Reproduce the records below line for line, with no changes to the wording. Leave the pictures out.

=== RECORDS SUPPLIED ===
+--
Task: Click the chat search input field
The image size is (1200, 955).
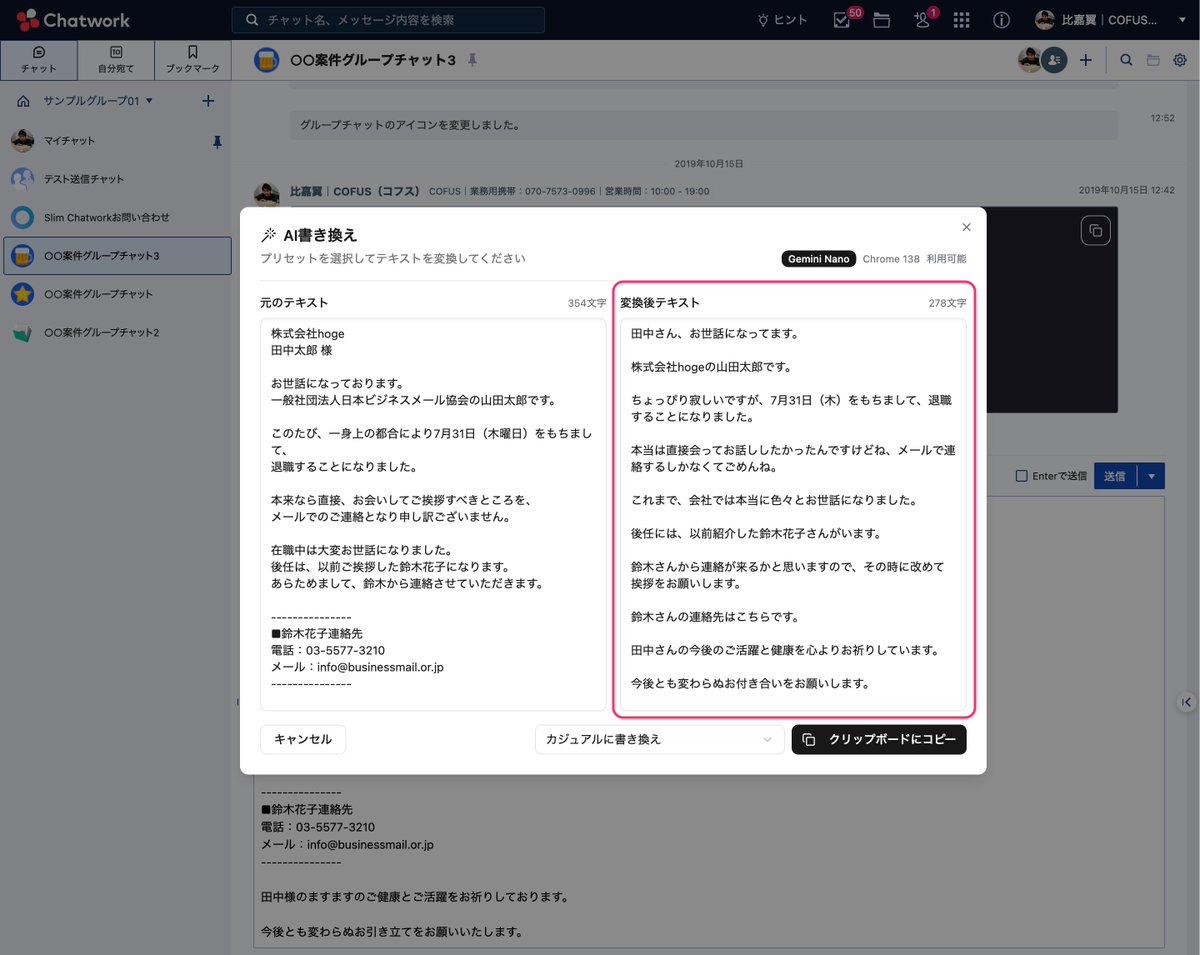Action: pos(390,19)
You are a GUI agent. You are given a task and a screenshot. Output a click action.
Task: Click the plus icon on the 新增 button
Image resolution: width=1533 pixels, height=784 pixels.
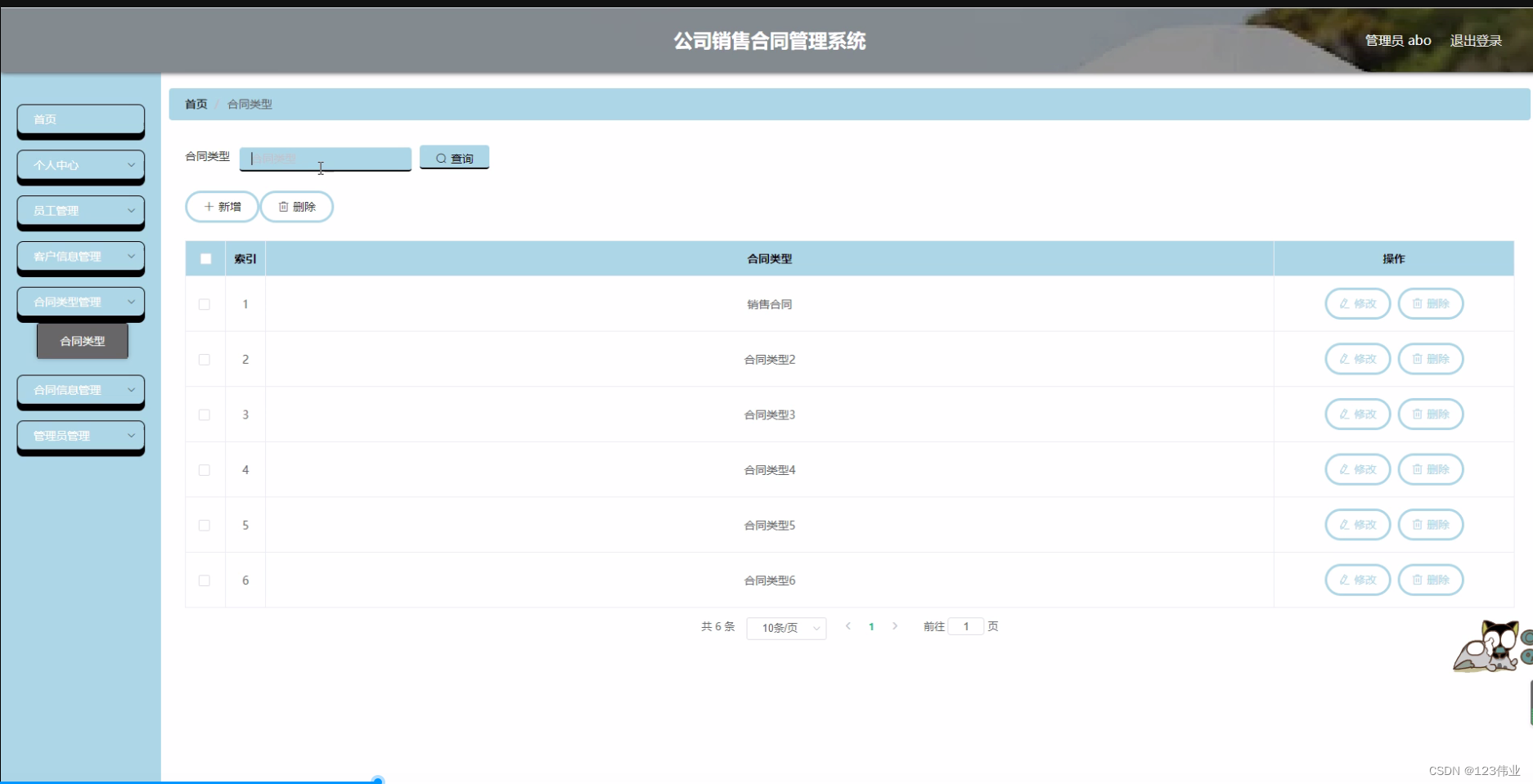(208, 207)
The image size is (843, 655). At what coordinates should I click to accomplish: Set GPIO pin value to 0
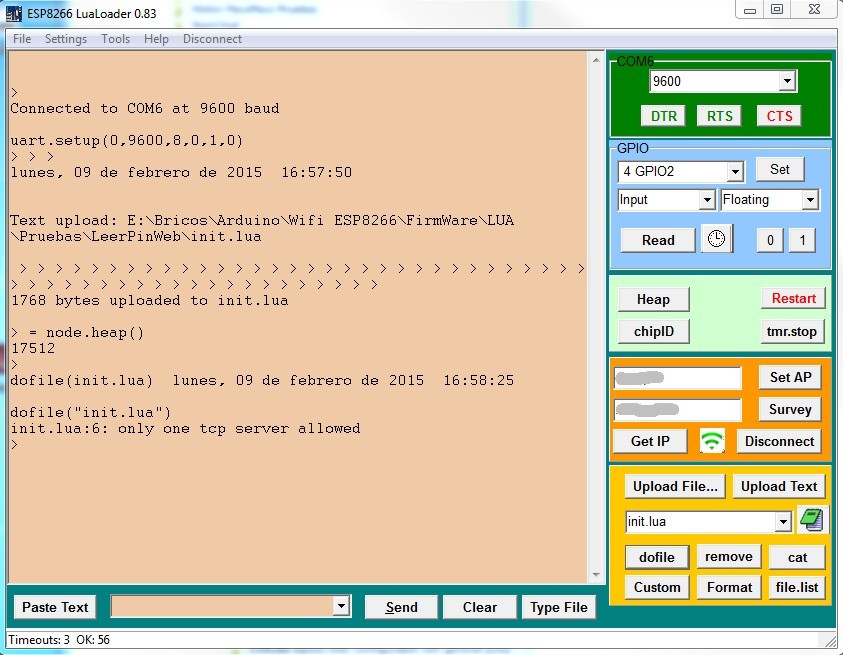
+--
=== SOLVED EXERCISE ===
Task: Click the chat search input field
The image size is (1200, 955).
Action: pos(390,19)
You are a GUI agent. You are given a task and a screenshot. Output a click action.
Task: Click the plus icon on the 新增 button
Image resolution: width=1533 pixels, height=784 pixels.
(208, 207)
The image size is (843, 655). At what coordinates should I click to accomplish: Set GPIO pin value to 0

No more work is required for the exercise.